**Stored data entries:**
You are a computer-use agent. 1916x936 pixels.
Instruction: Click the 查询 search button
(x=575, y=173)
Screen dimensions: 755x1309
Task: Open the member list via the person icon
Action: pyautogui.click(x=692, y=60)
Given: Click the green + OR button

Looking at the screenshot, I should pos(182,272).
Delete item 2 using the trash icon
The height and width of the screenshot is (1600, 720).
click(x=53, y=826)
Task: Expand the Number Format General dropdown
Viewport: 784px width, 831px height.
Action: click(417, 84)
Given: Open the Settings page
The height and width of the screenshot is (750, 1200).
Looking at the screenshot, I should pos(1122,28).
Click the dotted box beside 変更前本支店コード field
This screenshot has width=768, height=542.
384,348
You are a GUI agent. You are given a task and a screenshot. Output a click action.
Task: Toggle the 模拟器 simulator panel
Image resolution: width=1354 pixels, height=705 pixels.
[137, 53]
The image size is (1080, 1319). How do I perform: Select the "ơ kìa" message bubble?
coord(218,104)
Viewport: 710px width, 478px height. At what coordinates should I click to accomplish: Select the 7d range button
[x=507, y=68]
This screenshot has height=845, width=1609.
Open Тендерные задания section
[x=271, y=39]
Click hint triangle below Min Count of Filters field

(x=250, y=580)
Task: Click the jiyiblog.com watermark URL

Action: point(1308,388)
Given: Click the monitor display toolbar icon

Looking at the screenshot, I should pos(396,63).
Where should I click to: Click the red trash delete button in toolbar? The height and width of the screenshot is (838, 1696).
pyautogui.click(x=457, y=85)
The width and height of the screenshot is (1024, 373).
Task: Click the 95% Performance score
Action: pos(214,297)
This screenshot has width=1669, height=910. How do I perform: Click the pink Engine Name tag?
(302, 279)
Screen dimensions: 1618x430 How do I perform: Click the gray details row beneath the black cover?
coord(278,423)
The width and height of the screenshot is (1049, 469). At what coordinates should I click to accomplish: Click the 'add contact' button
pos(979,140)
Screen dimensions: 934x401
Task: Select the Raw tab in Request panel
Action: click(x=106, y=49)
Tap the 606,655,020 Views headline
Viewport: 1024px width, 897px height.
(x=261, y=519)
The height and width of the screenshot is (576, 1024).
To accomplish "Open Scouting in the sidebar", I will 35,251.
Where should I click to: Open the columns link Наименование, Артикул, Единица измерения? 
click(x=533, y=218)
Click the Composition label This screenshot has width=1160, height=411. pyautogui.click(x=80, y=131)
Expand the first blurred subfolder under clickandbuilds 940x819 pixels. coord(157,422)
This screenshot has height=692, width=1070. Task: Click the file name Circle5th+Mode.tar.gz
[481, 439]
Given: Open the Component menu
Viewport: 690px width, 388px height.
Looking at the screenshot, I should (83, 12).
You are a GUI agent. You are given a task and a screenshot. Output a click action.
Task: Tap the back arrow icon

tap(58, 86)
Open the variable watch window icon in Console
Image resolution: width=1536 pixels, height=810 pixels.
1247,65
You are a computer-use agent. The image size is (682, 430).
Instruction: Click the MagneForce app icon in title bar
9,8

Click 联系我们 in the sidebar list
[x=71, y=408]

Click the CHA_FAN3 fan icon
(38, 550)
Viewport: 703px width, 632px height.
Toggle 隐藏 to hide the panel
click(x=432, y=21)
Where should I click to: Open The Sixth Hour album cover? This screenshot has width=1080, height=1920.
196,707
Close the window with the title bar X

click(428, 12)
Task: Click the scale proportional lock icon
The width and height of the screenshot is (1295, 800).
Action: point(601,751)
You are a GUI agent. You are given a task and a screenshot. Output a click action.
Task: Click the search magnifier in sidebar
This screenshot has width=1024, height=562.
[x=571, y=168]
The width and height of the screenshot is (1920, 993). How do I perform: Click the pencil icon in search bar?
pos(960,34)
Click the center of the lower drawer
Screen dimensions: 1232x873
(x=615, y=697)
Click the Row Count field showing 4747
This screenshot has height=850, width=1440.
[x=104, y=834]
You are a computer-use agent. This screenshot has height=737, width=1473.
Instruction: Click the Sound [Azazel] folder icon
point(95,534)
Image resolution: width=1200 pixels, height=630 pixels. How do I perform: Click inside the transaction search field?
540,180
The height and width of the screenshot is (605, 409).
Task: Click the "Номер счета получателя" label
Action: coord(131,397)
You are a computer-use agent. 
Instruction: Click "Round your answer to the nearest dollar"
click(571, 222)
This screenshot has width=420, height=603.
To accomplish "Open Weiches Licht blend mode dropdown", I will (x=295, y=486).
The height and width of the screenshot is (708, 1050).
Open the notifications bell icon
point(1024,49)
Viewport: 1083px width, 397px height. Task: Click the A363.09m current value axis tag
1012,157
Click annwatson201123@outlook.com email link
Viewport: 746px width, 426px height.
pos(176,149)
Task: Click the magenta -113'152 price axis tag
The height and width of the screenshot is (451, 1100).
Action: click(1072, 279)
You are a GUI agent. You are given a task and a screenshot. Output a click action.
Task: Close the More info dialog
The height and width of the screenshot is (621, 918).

**Problem details:** Word for word, write out the entries above again.

**Your solution:**
You are a computer-use agent. 1916x936 pixels.
Instruction: Click the 查询 search button
(x=575, y=173)
Screen dimensions: 755x1309
Task: Open the member list via the person icon
Action: pyautogui.click(x=692, y=60)
Given: Click the green + OR button

Looking at the screenshot, I should pos(182,272).
Delete item 2 using the trash icon
The height and width of the screenshot is (1600, 720).
click(x=53, y=826)
Task: Expand the Number Format General dropdown
Viewport: 784px width, 831px height.
Action: click(417, 84)
Given: Open the Settings page
The height and width of the screenshot is (750, 1200).
Looking at the screenshot, I should pos(1122,28).
Click the dotted box beside 変更前本支店コード field
This screenshot has width=768, height=542.
384,348
You are a GUI agent. You are given a task and a screenshot. Output a click action.
Task: Toggle the 模拟器 simulator panel
Image resolution: width=1354 pixels, height=705 pixels.
[137, 53]
The image size is (1080, 1319). How do I perform: Select the "ơ kìa" message bubble?
coord(218,104)
Viewport: 710px width, 478px height. At what coordinates should I click to accomplish: Select the 7d range button
[x=507, y=68]
This screenshot has height=845, width=1609.
Open Тендерные задания section
[x=271, y=39]
Click hint triangle below Min Count of Filters field

(x=250, y=580)
Task: Click the jiyiblog.com watermark URL

Action: point(1308,388)
Given: Click the monitor display toolbar icon

Looking at the screenshot, I should pos(396,63).
Where should I click to: Click the red trash delete button in toolbar? The height and width of the screenshot is (838, 1696).
pyautogui.click(x=457, y=85)
The width and height of the screenshot is (1024, 373).
Task: Click the 95% Performance score
Action: pos(214,297)
This screenshot has width=1669, height=910. How do I perform: Click the pink Engine Name tag?
(302, 279)
Screen dimensions: 1618x430 How do I perform: Click the gray details row beneath the black cover?
coord(278,423)
The width and height of the screenshot is (1049, 469). At what coordinates should I click to accomplish: Click the 'add contact' button
pos(979,140)
Screen dimensions: 934x401
Task: Select the Raw tab in Request panel
Action: click(x=106, y=49)
Tap the 606,655,020 Views headline
Viewport: 1024px width, 897px height.
(x=261, y=519)
The height and width of the screenshot is (576, 1024).
To accomplish "Open Scouting in the sidebar", I will 35,251.
Where should I click to: Open the columns link Наименование, Артикул, Единица измерения? 
click(x=533, y=218)
Click the Composition label This screenshot has width=1160, height=411. pyautogui.click(x=80, y=131)
Expand the first blurred subfolder under clickandbuilds 940x819 pixels. coord(157,422)
This screenshot has height=692, width=1070. Task: Click the file name Circle5th+Mode.tar.gz
[481, 439]
Given: Open the Component menu
Viewport: 690px width, 388px height.
Looking at the screenshot, I should (83, 12).
You are a GUI agent. You are given a task and a screenshot. Output a click action.
Task: Tap the back arrow icon

tap(58, 86)
Open the variable watch window icon in Console
Image resolution: width=1536 pixels, height=810 pixels.
1247,65
You are a computer-use agent. The image size is (682, 430).
Instruction: Click the MagneForce app icon in title bar
9,8

Click 联系我们 in the sidebar list
[x=71, y=408]

Click the CHA_FAN3 fan icon
(38, 550)
Viewport: 703px width, 632px height.
Toggle 隐藏 to hide the panel
click(x=432, y=21)
Where should I click to: Open The Sixth Hour album cover? This screenshot has width=1080, height=1920.
196,707
Close the window with the title bar X

click(428, 12)
Task: Click the scale proportional lock icon
The width and height of the screenshot is (1295, 800).
Action: point(601,751)
You are a GUI agent. You are given a task and a screenshot. Output a click action.
Task: Click the search magnifier in sidebar
This screenshot has width=1024, height=562.
[x=571, y=168]
The width and height of the screenshot is (1920, 993). How do I perform: Click the pencil icon in search bar?
pos(960,34)
Click the center of the lower drawer
Screen dimensions: 1232x873
(x=615, y=697)
Click the Row Count field showing 4747
This screenshot has height=850, width=1440.
[x=104, y=834]
You are a computer-use agent. This screenshot has height=737, width=1473.
Instruction: Click the Sound [Azazel] folder icon
point(95,534)
Image resolution: width=1200 pixels, height=630 pixels. How do I perform: Click inside the transaction search field?
540,180
The height and width of the screenshot is (605, 409).
Task: Click the "Номер счета получателя" label
Action: coord(131,397)
You are a computer-use agent. 
Instruction: Click "Round your answer to the nearest dollar"
click(571, 222)
This screenshot has width=420, height=603.
To accomplish "Open Weiches Licht blend mode dropdown", I will (x=295, y=486).
The height and width of the screenshot is (708, 1050).
Open the notifications bell icon
point(1024,49)
Viewport: 1083px width, 397px height. Task: Click the A363.09m current value axis tag
1012,157
Click annwatson201123@outlook.com email link
Viewport: 746px width, 426px height.
pos(176,149)
Task: Click the magenta -113'152 price axis tag
The height and width of the screenshot is (451, 1100).
Action: click(1072, 279)
You are a GUI agent. You are given a task and a screenshot. Output a click action.
Task: Close the More info dialog
The height and width of the screenshot is (621, 918).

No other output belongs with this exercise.